L'Unione Europea vuole cancellare i fondi per la promozione di questi prodotti nell'ottica di una tutela della salute

Unione Europea vuole cancellare i fondi per la promozione di carne, salumi e vino prevedendo addirittura etichette allarmistiche sulle bottiglie come per i pacchetti di sigarette. Lo denuncia il presidente della Coldiretti Ettore Prandini in una lettera inviata al Commissario Europeo per gli affari economici Paolo Gentiloni in riferimento al nuovo "Piano d'azione per migliorare la salute dei cittadini europei" all'ordine del giorno della riunione dei Commissari, con la scusa di tutelare la salute, che va invece salvaguardata promuovendo una dieta equilibrata e varia, senza criminalizzare singoli alimenti.
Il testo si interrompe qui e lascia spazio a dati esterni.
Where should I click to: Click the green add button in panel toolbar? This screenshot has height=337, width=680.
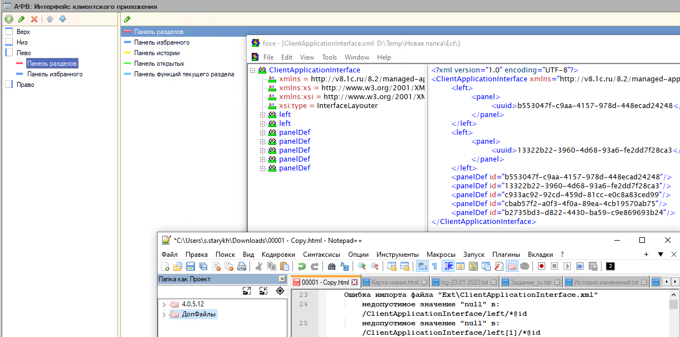pyautogui.click(x=8, y=19)
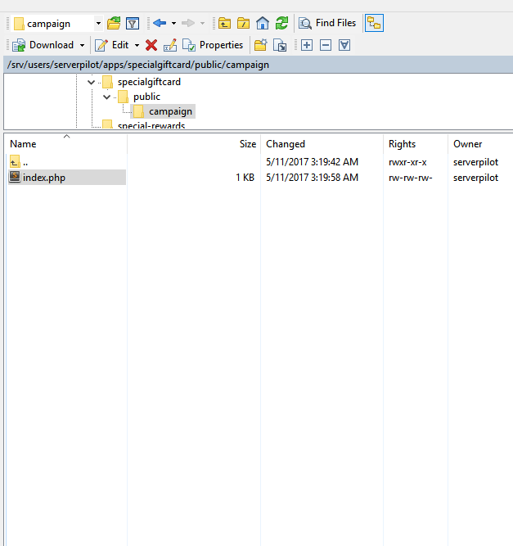Open Properties for selected file

pyautogui.click(x=213, y=45)
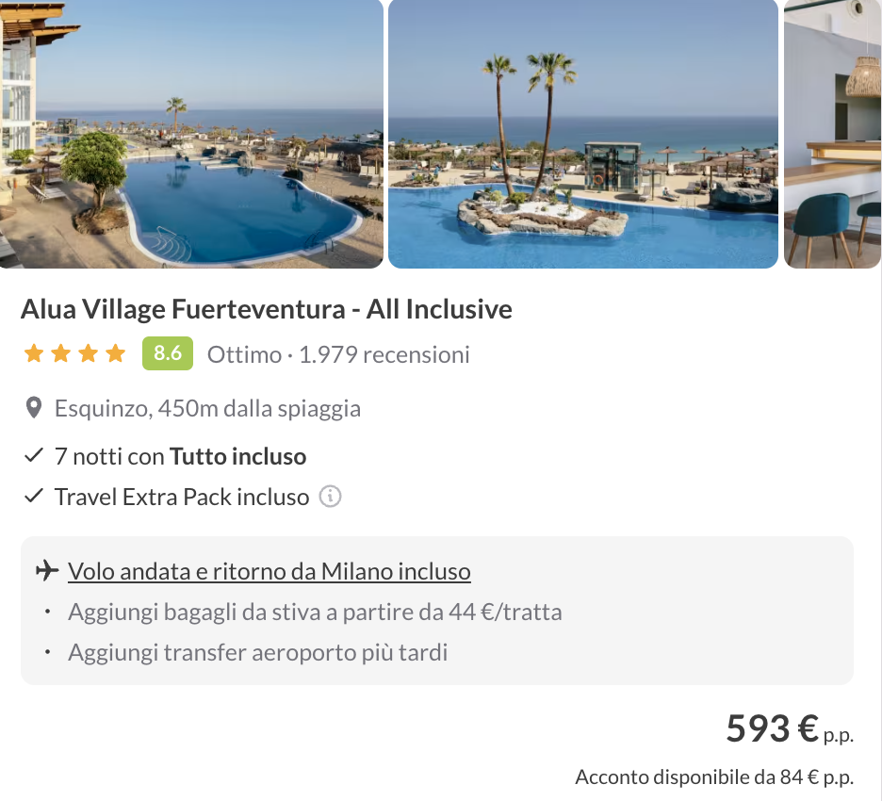The image size is (882, 801).
Task: Open the first pool photo
Action: [x=191, y=134]
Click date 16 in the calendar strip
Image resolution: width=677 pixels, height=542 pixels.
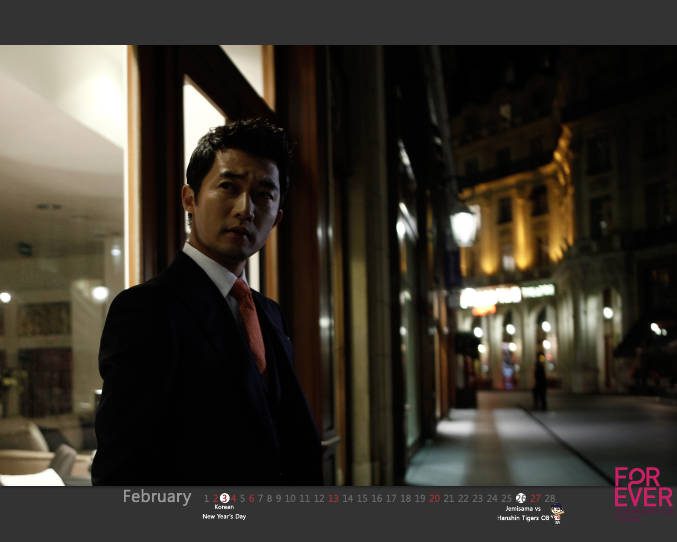377,498
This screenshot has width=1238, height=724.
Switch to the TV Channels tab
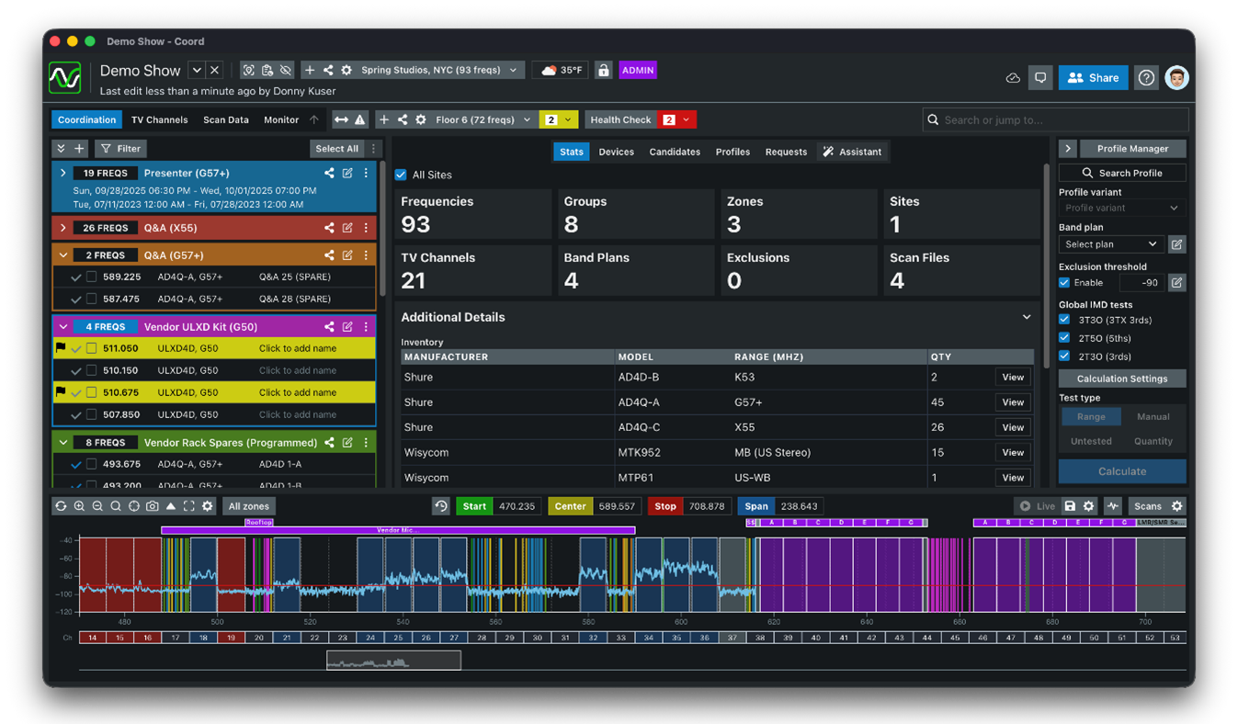[x=159, y=119]
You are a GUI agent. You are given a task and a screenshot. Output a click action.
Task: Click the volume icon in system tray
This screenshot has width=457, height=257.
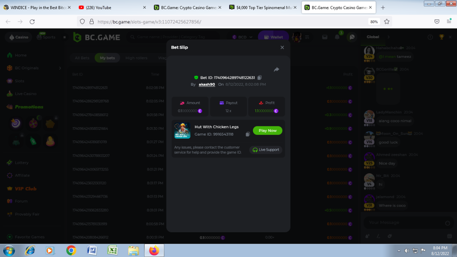(407, 251)
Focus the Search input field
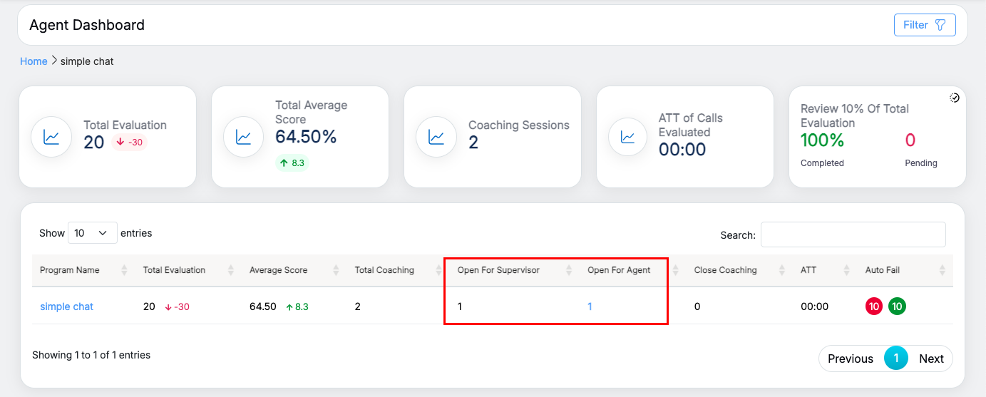The image size is (986, 397). click(x=853, y=234)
Le misure della Commissione UE nell'ambito dell'attività di prevenzione del Piano riguardano tra l'altro – riferisce la Coldiretti - la proposta di introdurre allarmi per la salute nelle etichette delle bevande alcoliche prima del 2023 ma anche la volontà di eliminare dai programmi di promozione i prodotti agroalimentari, come specificatamente le carni rosse e quelle trasformate, che vengono associati ai rischi di tumore.

Una scelta che colpisce prodotti simbolo del Made in Italy con l'Italia che il principale produttore europeo di vino ma anche il Paese più ricco di piccole tipicità tradizionali che hanno bisogno di sostegni per farsi conoscere sul mercato e che rischiano invece di essere condannate all'estinzione.

Il giusto impegno della Commissione Europea per tutelare la salute dei cittadini secondo la Coldiretti non può tradursi in decisioni semplicistiche che rischiano di criminalizzare ingiustamente singoli prodotti indipendentemente dalle quantità consumate. L'equilibrio nutrizionale va infatti ricercato tra i diversi cibi consumati nella dieta giornaliera e non certo condannando lo specifico prodotto.

Ad essere danneggiati sono prodotti dalla tradizioni secolari con un impatto devastante sull'economia, sull'occupazione, sulla biodiversità e sul territorio dove quando una stalla chiude si perde un intero sistema fatto di animali, di prati per il foraggio, di prodotti tipici e soprattutto di persone impegnate a combattere, spesso da intere generazioni, lo spopolamento e il degrado. La norcineria italiana è un settore di punta dell'agroalimentare nazionale grazie al lavoro di circa centomila persone tra allevamento, trasformazione, trasporto e distribuzione con un fatturato che vale 20 miliardi ma che è stato fortemente ridimensionato nel 2020 per effetto della chiusura della ristorazione che rappresenta uno sbocco di mercato importante soprattutto per gli affettati di grande qualità. Senza dimenticare il volano economico generato dal vino italiano che vale oltre 11 miliardi di fatturato lo scorso anno e offre opportunità di lavoro nella filiera a 1,3 milioni di persone. Con una produzione di oltre 46 milioni di ettolitri nella vendemmia 2020 che conferma il ruolo di leader mondiale davanti alla Francia la produzione tricolore è destinata per circa il 70% a vini Docg, Doc e Igt con 332 vini a denominazione di origine controllata (Doc), 73 vini a denominazione di origine controllata e garantita (Docg), e 118 vini a indicazione geografica tipica (Igt) riconosciuti in Italia e il restante 30 % per i vini da tavola.

Si tratta peraltro di settori già duramente colpiti dall'emergenza Covid che ha costretto alla chiusura di osterie e ristoranti che rappresentano un luogo privilegiato di consumo di carne, salumi e vini di qualità. Una provocazione nei confronti dell'Italia a dieci anni dal riconoscimento Unesco della dieta mediterranea fondata proprio su una alimentazione diversificata che con pasta, frutta, verdura, carne, extravergine e il tradizionale bicchiere di vino consumati a tavola in pasti regolari hanno consentito fino ad ora agli italiani di conquistare il primato europeo di longevità.